___ DATASET EXTRACT ___
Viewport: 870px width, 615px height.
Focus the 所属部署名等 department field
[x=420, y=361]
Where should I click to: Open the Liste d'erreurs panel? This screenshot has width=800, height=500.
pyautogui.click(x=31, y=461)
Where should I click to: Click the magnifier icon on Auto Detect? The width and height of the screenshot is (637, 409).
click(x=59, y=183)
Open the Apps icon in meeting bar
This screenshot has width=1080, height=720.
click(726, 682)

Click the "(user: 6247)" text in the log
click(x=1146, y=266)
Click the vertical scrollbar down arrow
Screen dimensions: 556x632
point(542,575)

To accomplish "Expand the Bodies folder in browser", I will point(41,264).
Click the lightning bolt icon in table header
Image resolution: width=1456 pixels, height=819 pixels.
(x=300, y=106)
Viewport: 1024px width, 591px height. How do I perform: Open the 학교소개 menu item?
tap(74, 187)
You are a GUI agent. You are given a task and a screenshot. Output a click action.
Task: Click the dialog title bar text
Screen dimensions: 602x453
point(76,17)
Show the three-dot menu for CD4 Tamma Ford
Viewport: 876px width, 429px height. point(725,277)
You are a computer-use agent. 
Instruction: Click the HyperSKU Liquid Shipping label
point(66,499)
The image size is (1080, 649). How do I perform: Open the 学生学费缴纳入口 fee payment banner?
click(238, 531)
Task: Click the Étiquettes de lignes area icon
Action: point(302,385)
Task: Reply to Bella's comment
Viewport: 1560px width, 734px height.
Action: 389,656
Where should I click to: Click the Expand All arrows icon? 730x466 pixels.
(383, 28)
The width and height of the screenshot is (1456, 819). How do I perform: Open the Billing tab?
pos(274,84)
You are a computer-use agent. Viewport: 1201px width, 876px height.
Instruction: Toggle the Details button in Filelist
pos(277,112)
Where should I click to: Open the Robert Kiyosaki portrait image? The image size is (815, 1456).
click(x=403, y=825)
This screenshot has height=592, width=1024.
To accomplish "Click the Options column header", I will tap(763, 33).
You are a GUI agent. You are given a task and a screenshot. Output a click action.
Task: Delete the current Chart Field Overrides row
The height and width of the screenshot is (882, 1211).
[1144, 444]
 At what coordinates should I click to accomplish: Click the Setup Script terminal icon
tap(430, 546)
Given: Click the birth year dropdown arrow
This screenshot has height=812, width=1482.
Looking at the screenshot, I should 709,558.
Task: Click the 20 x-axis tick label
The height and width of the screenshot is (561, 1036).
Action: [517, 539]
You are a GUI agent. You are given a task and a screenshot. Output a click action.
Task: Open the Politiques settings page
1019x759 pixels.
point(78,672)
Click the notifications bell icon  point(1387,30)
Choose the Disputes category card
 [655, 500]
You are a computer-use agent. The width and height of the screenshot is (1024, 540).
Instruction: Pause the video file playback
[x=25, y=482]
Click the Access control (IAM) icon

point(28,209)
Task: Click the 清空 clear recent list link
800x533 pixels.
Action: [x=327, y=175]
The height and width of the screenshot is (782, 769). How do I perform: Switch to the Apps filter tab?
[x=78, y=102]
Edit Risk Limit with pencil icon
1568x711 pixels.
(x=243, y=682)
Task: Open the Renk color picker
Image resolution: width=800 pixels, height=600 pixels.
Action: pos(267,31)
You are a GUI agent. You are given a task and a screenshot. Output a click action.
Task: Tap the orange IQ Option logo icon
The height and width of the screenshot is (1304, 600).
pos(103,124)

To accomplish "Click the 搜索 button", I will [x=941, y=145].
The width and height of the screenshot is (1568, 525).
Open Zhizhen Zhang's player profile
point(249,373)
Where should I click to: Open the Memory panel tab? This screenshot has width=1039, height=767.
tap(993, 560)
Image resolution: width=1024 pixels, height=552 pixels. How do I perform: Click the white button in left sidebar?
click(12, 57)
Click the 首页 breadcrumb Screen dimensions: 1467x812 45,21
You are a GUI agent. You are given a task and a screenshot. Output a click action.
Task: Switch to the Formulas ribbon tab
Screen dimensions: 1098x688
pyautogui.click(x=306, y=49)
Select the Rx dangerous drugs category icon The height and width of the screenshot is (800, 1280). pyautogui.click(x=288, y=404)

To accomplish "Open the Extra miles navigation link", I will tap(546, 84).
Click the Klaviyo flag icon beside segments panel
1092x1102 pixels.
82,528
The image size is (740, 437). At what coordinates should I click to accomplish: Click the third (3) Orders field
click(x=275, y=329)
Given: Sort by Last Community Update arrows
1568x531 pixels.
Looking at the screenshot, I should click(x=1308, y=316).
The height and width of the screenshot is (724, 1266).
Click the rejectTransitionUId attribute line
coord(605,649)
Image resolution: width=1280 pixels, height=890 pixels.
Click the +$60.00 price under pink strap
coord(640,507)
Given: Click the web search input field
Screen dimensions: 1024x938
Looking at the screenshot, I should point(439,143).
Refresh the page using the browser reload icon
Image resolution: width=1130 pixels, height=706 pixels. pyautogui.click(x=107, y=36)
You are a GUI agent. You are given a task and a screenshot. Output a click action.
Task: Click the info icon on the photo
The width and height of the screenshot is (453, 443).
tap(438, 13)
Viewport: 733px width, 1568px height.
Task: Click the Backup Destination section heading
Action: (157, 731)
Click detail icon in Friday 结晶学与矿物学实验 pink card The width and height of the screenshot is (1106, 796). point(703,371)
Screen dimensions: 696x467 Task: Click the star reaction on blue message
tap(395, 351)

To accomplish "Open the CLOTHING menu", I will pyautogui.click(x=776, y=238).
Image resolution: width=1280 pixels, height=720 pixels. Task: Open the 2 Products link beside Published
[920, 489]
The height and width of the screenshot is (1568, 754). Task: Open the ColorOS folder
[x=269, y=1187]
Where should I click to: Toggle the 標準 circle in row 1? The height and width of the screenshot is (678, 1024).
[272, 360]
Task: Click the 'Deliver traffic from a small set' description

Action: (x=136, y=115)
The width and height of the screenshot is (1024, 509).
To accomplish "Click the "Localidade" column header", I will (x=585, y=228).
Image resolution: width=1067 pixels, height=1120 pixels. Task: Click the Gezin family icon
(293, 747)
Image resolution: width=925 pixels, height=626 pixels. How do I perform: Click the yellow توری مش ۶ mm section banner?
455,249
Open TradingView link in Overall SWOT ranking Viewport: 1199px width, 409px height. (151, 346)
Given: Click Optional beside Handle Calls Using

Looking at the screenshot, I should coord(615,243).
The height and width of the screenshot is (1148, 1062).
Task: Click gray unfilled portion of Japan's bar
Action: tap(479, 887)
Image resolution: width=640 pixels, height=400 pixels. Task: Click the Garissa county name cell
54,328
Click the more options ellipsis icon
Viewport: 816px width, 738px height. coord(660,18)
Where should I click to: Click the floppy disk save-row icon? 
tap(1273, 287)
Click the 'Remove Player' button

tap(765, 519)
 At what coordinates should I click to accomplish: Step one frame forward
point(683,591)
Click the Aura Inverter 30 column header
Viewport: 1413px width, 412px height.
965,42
___
Please copy out each entry exactly as it appears above.

Viewport: 870px width, 615px height.
Focus the 所属部署名等 department field
[x=420, y=361]
Where should I click to: Open the Liste d'erreurs panel? This screenshot has width=800, height=500.
pyautogui.click(x=31, y=461)
Where should I click to: Click the magnifier icon on Auto Detect? The width and height of the screenshot is (637, 409).
click(x=59, y=183)
Open the Apps icon in meeting bar
This screenshot has width=1080, height=720.
click(726, 682)

Click the "(user: 6247)" text in the log
click(x=1146, y=266)
Click the vertical scrollbar down arrow
Screen dimensions: 556x632
point(542,575)

To accomplish "Expand the Bodies folder in browser", I will point(41,264).
Click the lightning bolt icon in table header
Image resolution: width=1456 pixels, height=819 pixels.
(x=300, y=106)
Viewport: 1024px width, 591px height. How do I perform: Open the 학교소개 menu item?
tap(74, 187)
You are a GUI agent. You are given a task and a screenshot. Output a click action.
Task: Click the dialog title bar text
Screen dimensions: 602x453
point(76,17)
Show the three-dot menu for CD4 Tamma Ford
Viewport: 876px width, 429px height. point(725,277)
You are a computer-use agent. 
Instruction: Click the HyperSKU Liquid Shipping label
point(66,499)
The image size is (1080, 649). How do I perform: Open the 学生学费缴纳入口 fee payment banner?
click(238, 531)
Task: Click the Étiquettes de lignes area icon
Action: point(302,385)
Task: Reply to Bella's comment
Viewport: 1560px width, 734px height.
Action: 389,656
Where should I click to: Click the Expand All arrows icon? 730x466 pixels.
(383, 28)
The width and height of the screenshot is (1456, 819). How do I perform: Open the Billing tab?
pos(274,84)
You are a computer-use agent. Viewport: 1201px width, 876px height.
Instruction: Toggle the Details button in Filelist
pos(277,112)
Where should I click to: Open the Robert Kiyosaki portrait image? The image size is (815, 1456).
click(x=403, y=825)
This screenshot has height=592, width=1024.
To accomplish "Click the Options column header", I will tap(763, 33).
You are a GUI agent. You are given a task and a screenshot. Output a click action.
Task: Delete the current Chart Field Overrides row
The height and width of the screenshot is (882, 1211).
[1144, 444]
 At what coordinates should I click to accomplish: Click the Setup Script terminal icon
tap(430, 546)
Given: Click the birth year dropdown arrow
This screenshot has height=812, width=1482.
Looking at the screenshot, I should 709,558.
Task: Click the 20 x-axis tick label
The height and width of the screenshot is (561, 1036).
Action: [517, 539]
You are a GUI agent. You are given a task and a screenshot. Output a click action.
Task: Open the Politiques settings page
1019x759 pixels.
point(78,672)
Click the notifications bell icon  point(1387,30)
Choose the Disputes category card
 [655, 500]
You are a computer-use agent. The width and height of the screenshot is (1024, 540).
Instruction: Pause the video file playback
[x=25, y=482]
Click the Access control (IAM) icon

point(28,209)
Task: Click the 清空 clear recent list link
800x533 pixels.
Action: [x=327, y=175]
The height and width of the screenshot is (782, 769). How do I perform: Switch to the Apps filter tab?
[x=78, y=102]
Edit Risk Limit with pencil icon
1568x711 pixels.
(x=243, y=682)
Task: Open the Renk color picker
Image resolution: width=800 pixels, height=600 pixels.
Action: pos(267,31)
You are a GUI agent. You are given a task and a screenshot. Output a click action.
Task: Tap the orange IQ Option logo icon
The height and width of the screenshot is (1304, 600).
pos(103,124)

To accomplish "Click the 搜索 button", I will [x=941, y=145].
The width and height of the screenshot is (1568, 525).
Open Zhizhen Zhang's player profile
point(249,373)
Where should I click to: Open the Memory panel tab? This screenshot has width=1039, height=767.
tap(993, 560)
Image resolution: width=1024 pixels, height=552 pixels. How do I perform: Click the white button in left sidebar?
click(12, 57)
Click the 首页 breadcrumb Screen dimensions: 1467x812 45,21
You are a GUI agent. You are given a task and a screenshot. Output a click action.
Task: Switch to the Formulas ribbon tab
Screen dimensions: 1098x688
pyautogui.click(x=306, y=49)
Select the Rx dangerous drugs category icon The height and width of the screenshot is (800, 1280). pyautogui.click(x=288, y=404)

To accomplish "Open the Extra miles navigation link", I will tap(546, 84).
Click the Klaviyo flag icon beside segments panel
1092x1102 pixels.
82,528
The image size is (740, 437). At what coordinates should I click to accomplish: Click the third (3) Orders field
click(x=275, y=329)
Given: Sort by Last Community Update arrows
1568x531 pixels.
Looking at the screenshot, I should click(x=1308, y=316).
The height and width of the screenshot is (724, 1266).
Click the rejectTransitionUId attribute line
coord(605,649)
Image resolution: width=1280 pixels, height=890 pixels.
Click the +$60.00 price under pink strap
coord(640,507)
Given: Click the web search input field
Screen dimensions: 1024x938
Looking at the screenshot, I should point(439,143).
Refresh the page using the browser reload icon
Image resolution: width=1130 pixels, height=706 pixels. pyautogui.click(x=107, y=36)
You are a GUI agent. You are given a task and a screenshot. Output a click action.
Task: Click the info icon on the photo
The width and height of the screenshot is (453, 443).
tap(438, 13)
Viewport: 733px width, 1568px height.
Task: Click the Backup Destination section heading
Action: (157, 731)
Click detail icon in Friday 结晶学与矿物学实验 pink card The width and height of the screenshot is (1106, 796). point(703,371)
Screen dimensions: 696x467 Task: Click the star reaction on blue message
tap(395, 351)

To accomplish "Open the CLOTHING menu", I will pyautogui.click(x=776, y=238).
Image resolution: width=1280 pixels, height=720 pixels. Task: Open the 2 Products link beside Published
[920, 489]
The height and width of the screenshot is (1568, 754). Task: Open the ColorOS folder
[x=269, y=1187]
Where should I click to: Toggle the 標準 circle in row 1? The height and width of the screenshot is (678, 1024).
[272, 360]
Task: Click the 'Deliver traffic from a small set' description

Action: (x=136, y=115)
The width and height of the screenshot is (1024, 509).
To accomplish "Click the "Localidade" column header", I will (x=585, y=228).
Image resolution: width=1067 pixels, height=1120 pixels. Task: Click the Gezin family icon
(293, 747)
Image resolution: width=925 pixels, height=626 pixels. How do I perform: Click the yellow توری مش ۶ mm section banner?
455,249
Open TradingView link in Overall SWOT ranking Viewport: 1199px width, 409px height. (151, 346)
Given: Click Optional beside Handle Calls Using

Looking at the screenshot, I should coord(615,243).
The height and width of the screenshot is (1148, 1062).
Task: Click gray unfilled portion of Japan's bar
Action: tap(479, 887)
Image resolution: width=640 pixels, height=400 pixels. Task: Click the Garissa county name cell
54,328
Click the more options ellipsis icon
Viewport: 816px width, 738px height. coord(660,18)
Where should I click to: Click the floppy disk save-row icon? 
tap(1273, 287)
Click the 'Remove Player' button

tap(765, 519)
 At what coordinates should I click to accomplish: Step one frame forward
point(683,591)
Click the Aura Inverter 30 column header
Viewport: 1413px width, 412px height.
965,42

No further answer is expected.